### Provided information ###

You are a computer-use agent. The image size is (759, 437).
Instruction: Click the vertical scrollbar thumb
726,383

###
### Provided information ###

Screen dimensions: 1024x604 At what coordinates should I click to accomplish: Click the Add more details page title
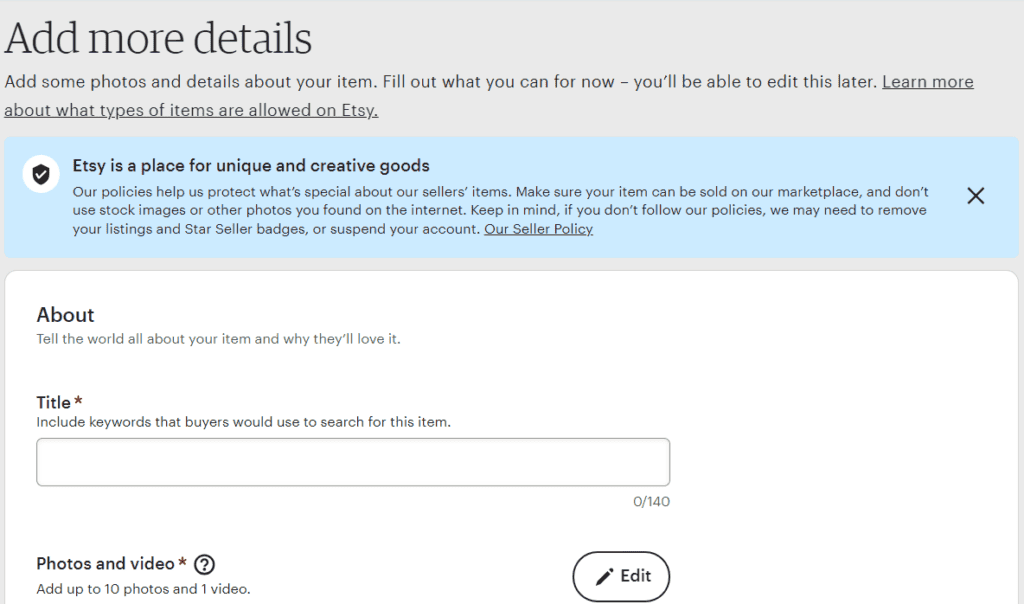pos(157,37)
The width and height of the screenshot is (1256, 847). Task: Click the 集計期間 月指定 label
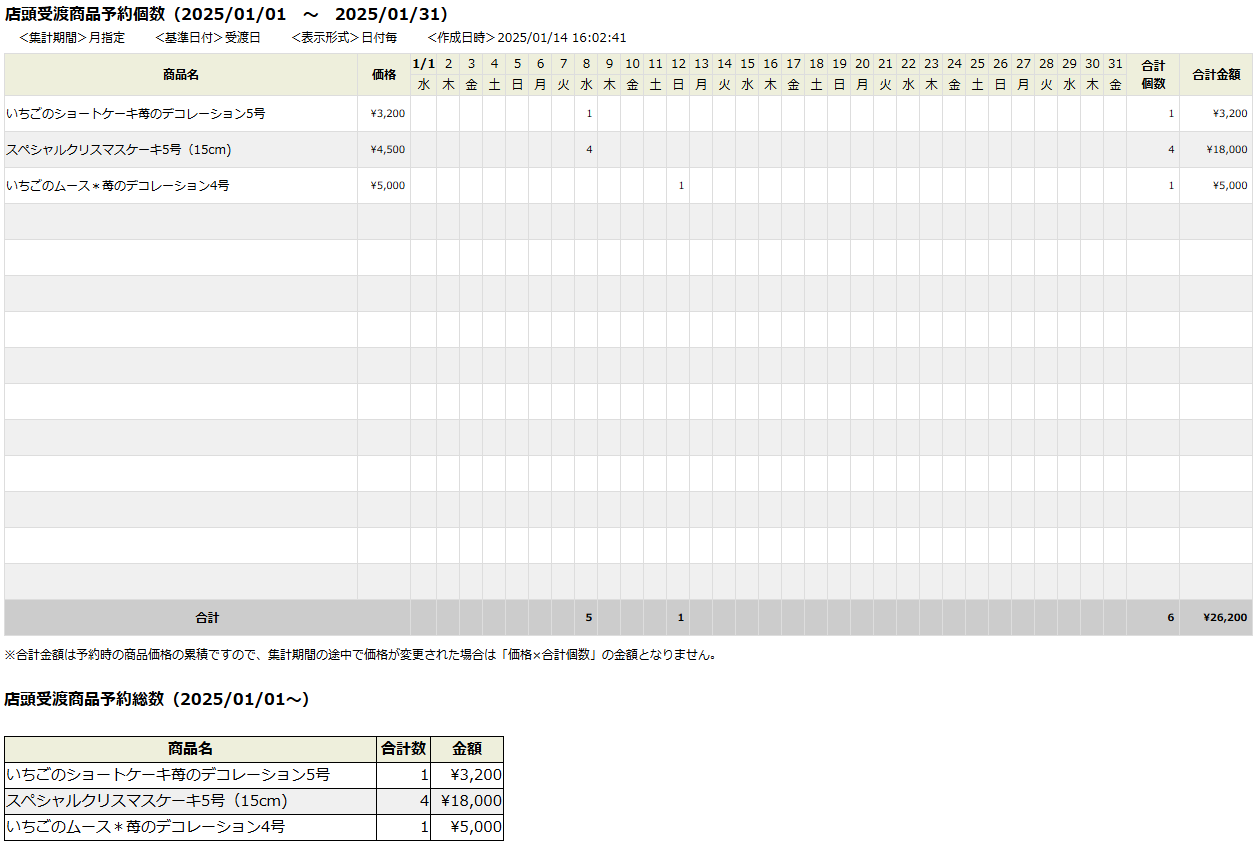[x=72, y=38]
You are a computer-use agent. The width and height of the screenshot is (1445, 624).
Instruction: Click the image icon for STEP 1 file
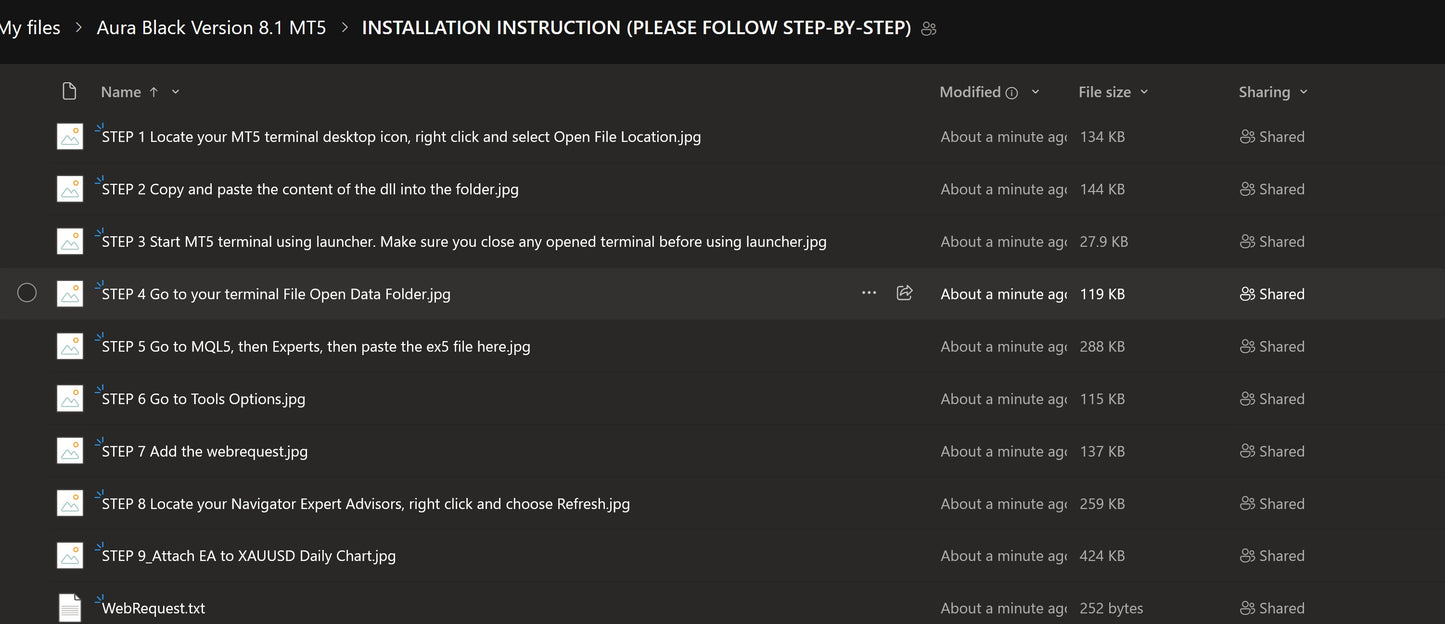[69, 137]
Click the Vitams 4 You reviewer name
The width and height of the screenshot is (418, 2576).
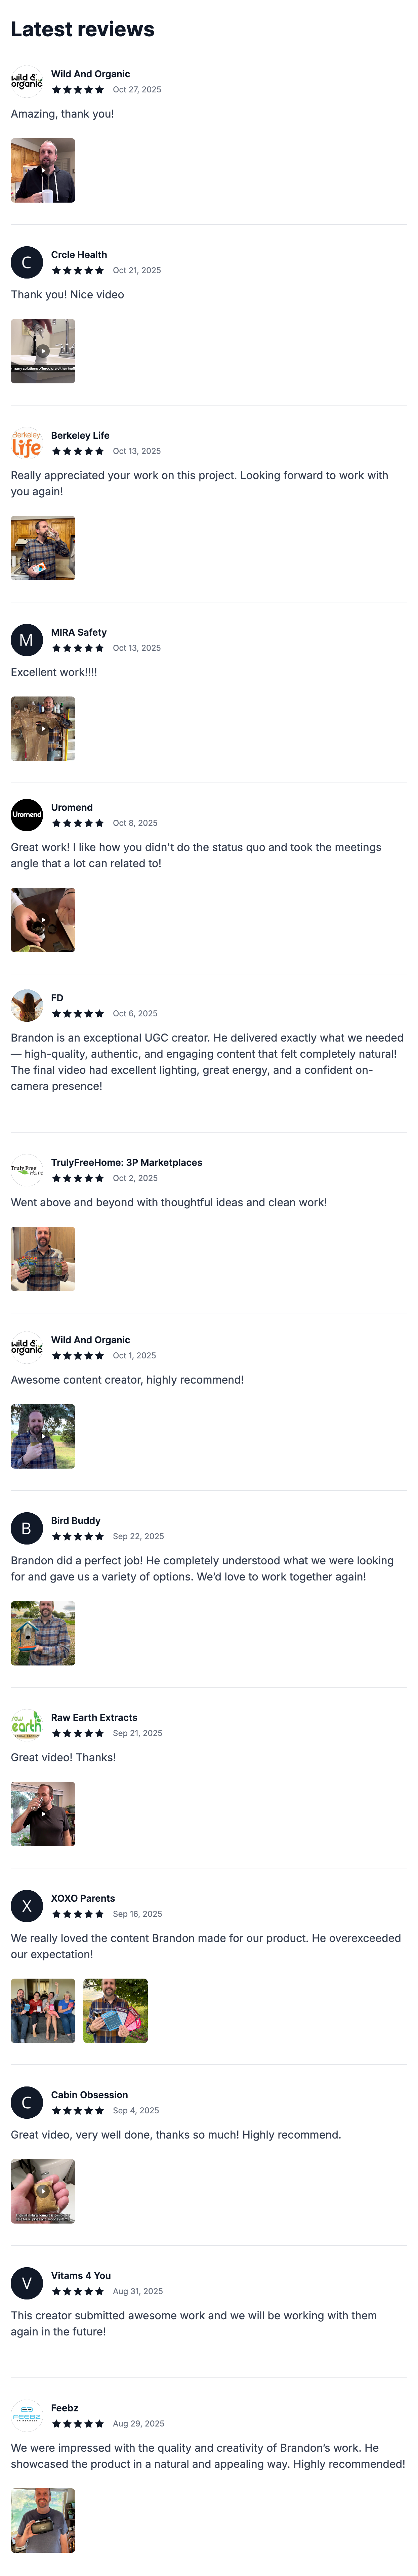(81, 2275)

###

What is asked - Count how many of the lines above contain the string "agent", with case taken into account, and reply with the number alone.

Result of this exercise - 2